Segment Start: Given information

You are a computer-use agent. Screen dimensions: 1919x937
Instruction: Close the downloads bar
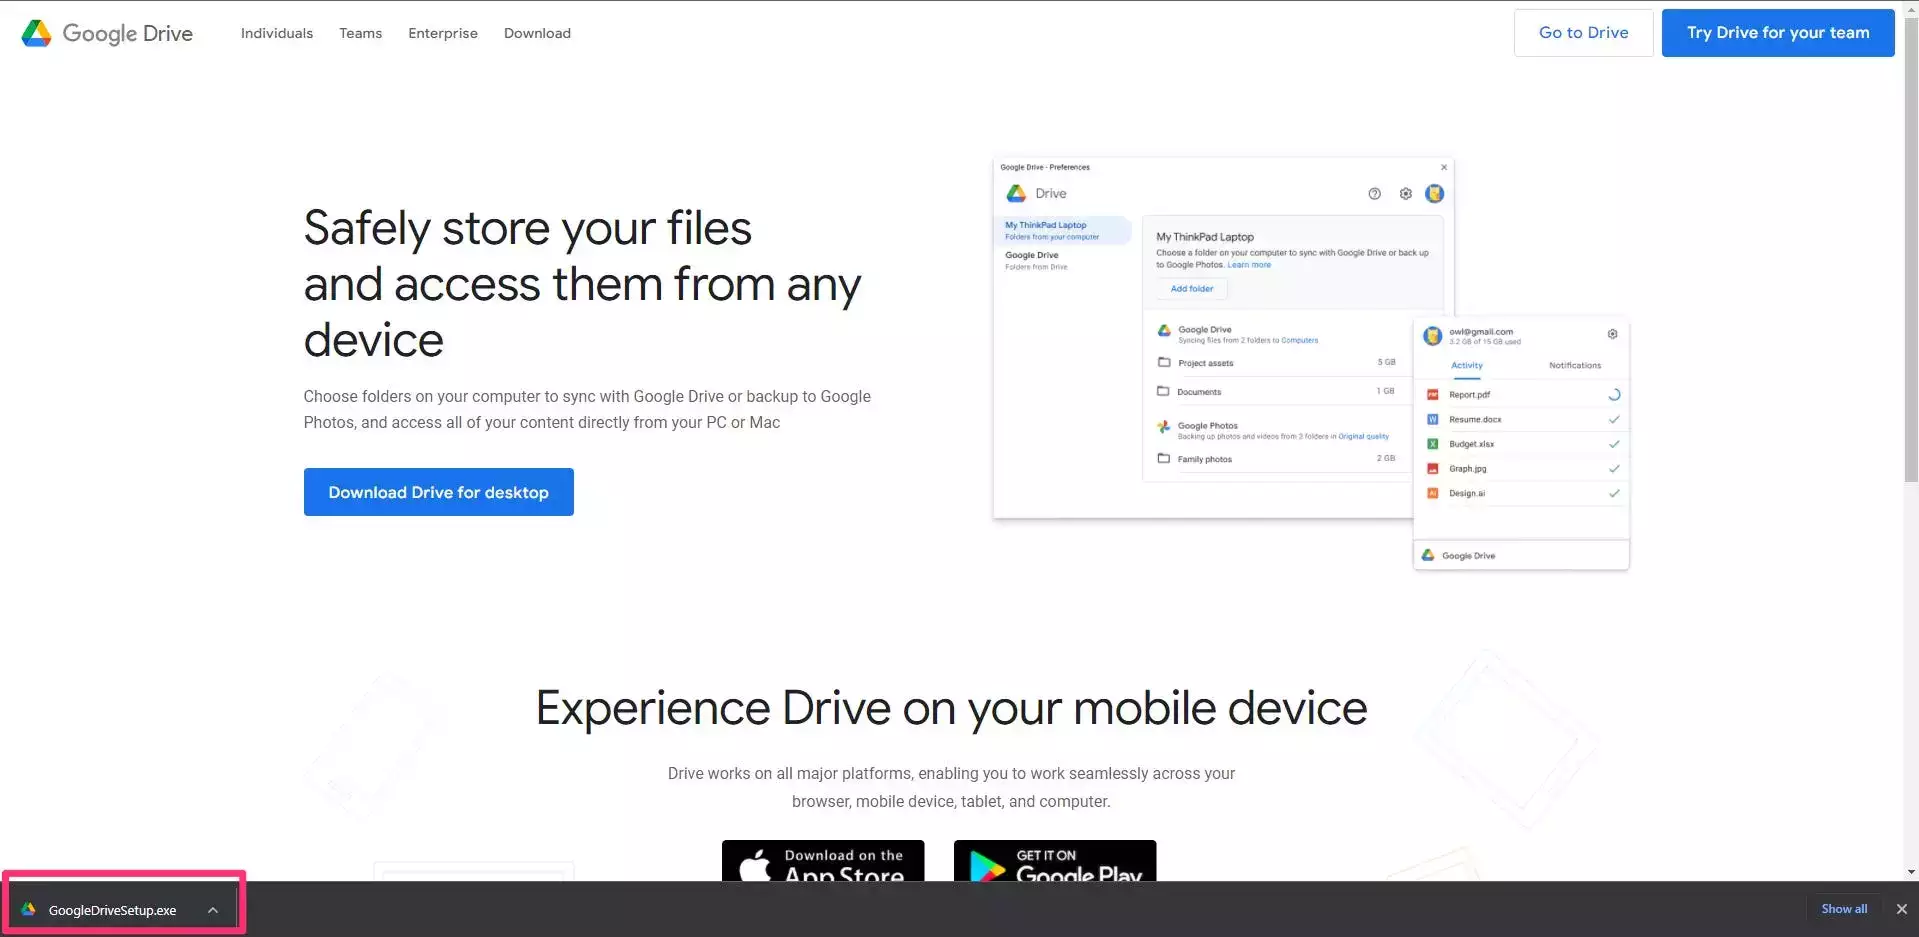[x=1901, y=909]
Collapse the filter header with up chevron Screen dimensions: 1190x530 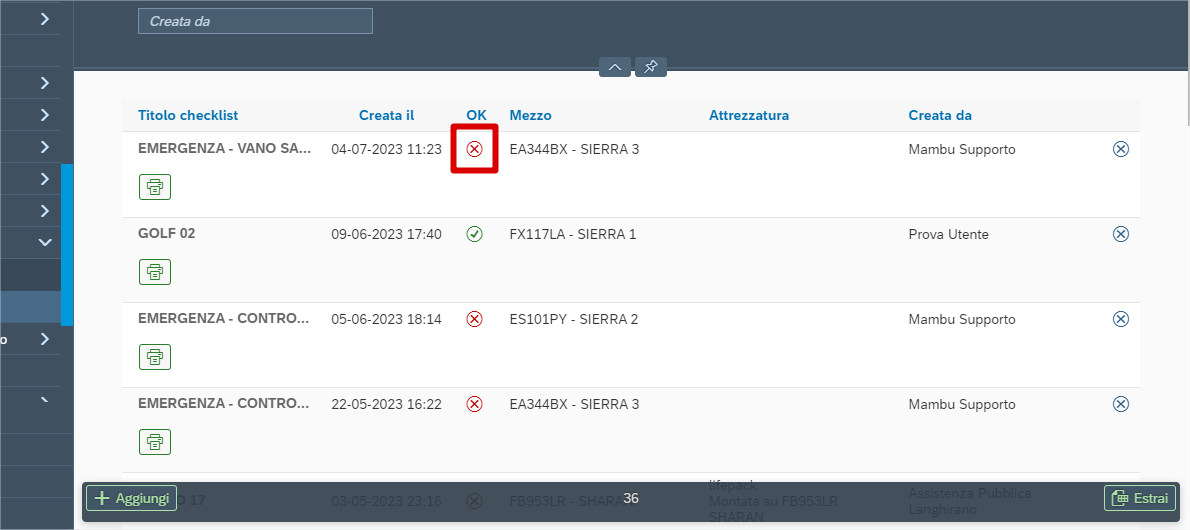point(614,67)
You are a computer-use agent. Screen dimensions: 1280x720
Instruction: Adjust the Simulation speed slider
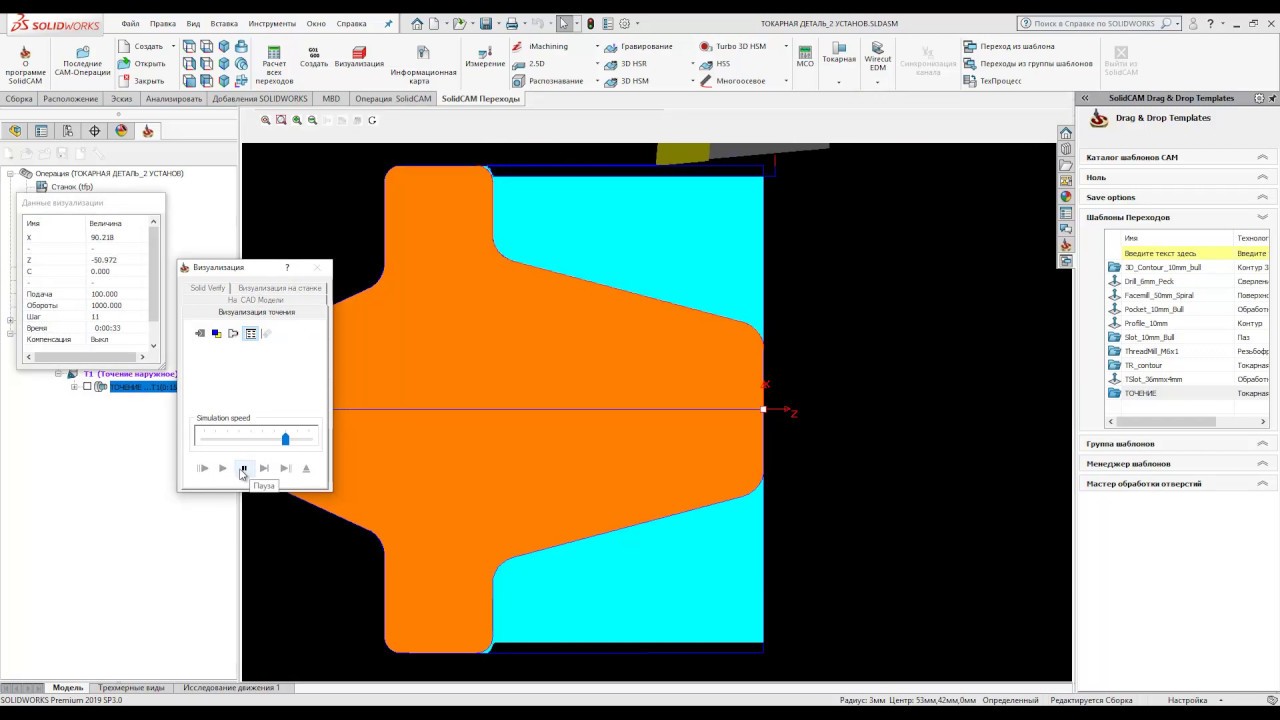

Segment End: Given information
Segment Start: Given information

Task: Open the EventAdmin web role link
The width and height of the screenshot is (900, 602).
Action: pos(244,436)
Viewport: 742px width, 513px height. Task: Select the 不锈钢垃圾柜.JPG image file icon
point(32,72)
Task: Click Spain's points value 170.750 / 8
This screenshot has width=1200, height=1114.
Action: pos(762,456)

Segment End: Given information

**Task brief:** The number of lines in the data holding the string "computer" is the whole answer.

**Solved exercise:** 2